Los aplausos de la vida

—Hace más de veinte años que hago teatro y no entiendo por qué la gente aplaude — dijo Anastasja (Nastia para las amistades) y nos dejó desconcertados en la cena de su cumpleaños.
—Una da lo mejor de sí, pongo mi sudor y lágrimas en mis personajes y a cambio recibo ruido o bullicio. La gente se pone como loca silbando, pisoteando, gritando y aplaudiendo. No quiero sonar antipática, pero prefiero las críticas, esas son el verdadero alimento de una artista de las tablas. Cuando veo mi nombre impreso en el matutino junto a una infinidad de adjetivos, siento a mi ser elevarse.
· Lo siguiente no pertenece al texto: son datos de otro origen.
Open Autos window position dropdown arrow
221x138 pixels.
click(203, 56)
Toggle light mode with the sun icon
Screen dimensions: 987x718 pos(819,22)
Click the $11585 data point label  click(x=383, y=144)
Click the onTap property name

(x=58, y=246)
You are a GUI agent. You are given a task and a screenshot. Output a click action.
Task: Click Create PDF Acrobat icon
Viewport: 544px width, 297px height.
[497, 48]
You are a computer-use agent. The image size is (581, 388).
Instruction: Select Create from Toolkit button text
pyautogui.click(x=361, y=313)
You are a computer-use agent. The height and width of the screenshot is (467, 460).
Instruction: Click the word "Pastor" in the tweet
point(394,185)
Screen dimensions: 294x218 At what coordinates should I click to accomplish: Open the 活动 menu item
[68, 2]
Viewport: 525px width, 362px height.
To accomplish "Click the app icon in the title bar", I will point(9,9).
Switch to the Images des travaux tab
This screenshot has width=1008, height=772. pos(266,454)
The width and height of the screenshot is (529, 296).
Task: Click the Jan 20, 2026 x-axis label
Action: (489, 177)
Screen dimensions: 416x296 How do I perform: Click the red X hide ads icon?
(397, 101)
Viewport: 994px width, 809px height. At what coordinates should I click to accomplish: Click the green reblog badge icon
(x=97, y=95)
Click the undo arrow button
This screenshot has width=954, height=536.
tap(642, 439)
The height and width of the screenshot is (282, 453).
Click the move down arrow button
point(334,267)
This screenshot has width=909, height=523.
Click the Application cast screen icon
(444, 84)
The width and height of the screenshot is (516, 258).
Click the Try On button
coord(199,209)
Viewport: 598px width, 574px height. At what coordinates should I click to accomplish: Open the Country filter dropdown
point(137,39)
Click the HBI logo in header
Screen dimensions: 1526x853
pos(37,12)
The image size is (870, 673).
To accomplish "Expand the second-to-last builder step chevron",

Ustedes que vienen a mis obras, por favor, ¡critíquenme! ¡háganme pedazos o alábenme! ¡mándenme al infierno de la depresión o al cielo del ego! ¡pero no se reduzcan al ruido del vulgo! ¡exprésense! ¡comuníquense!— dijo con ese tono dramático que solamente las actrices profesionales pueden lograr. Esa voz que despierta las emociones más íntimas y básicas que los espectadores podemos sentir.
Me moría por pararme y aplaudir; en mi cabeza, mis manos hacían un “clap”, luego “clap” y mil "clap, clap, claps". Todos los invitados estábamos sudando, conteniendo nuestro instinto popular. Para suerte nuestra, la dueña de casa rompió el hielo —¡Así es, Nastia querida! ¿Ahora quién quiere un poco más de risotto? ¡Vamos, que no quiero botar comida!—
Al irnos, me quedé con ganas, llegando a casa le aplaudí al taxista y le dije “¡Bien, maestro!”, también le aplaudí a la mesera que trajo el café por la mañana y al señor que vende periódicos, le aplaudí a una niña que se ataba los zapatos y a una señora que se acababa de comprar un perfume. Aplaudí y aplaudo a todos todo el tiempo, cuando me muera, si es que me queda algo de fuerza en las palmas, daré un par de aplausos y gritaré “¡Bravo vida, bravo, carajo!”.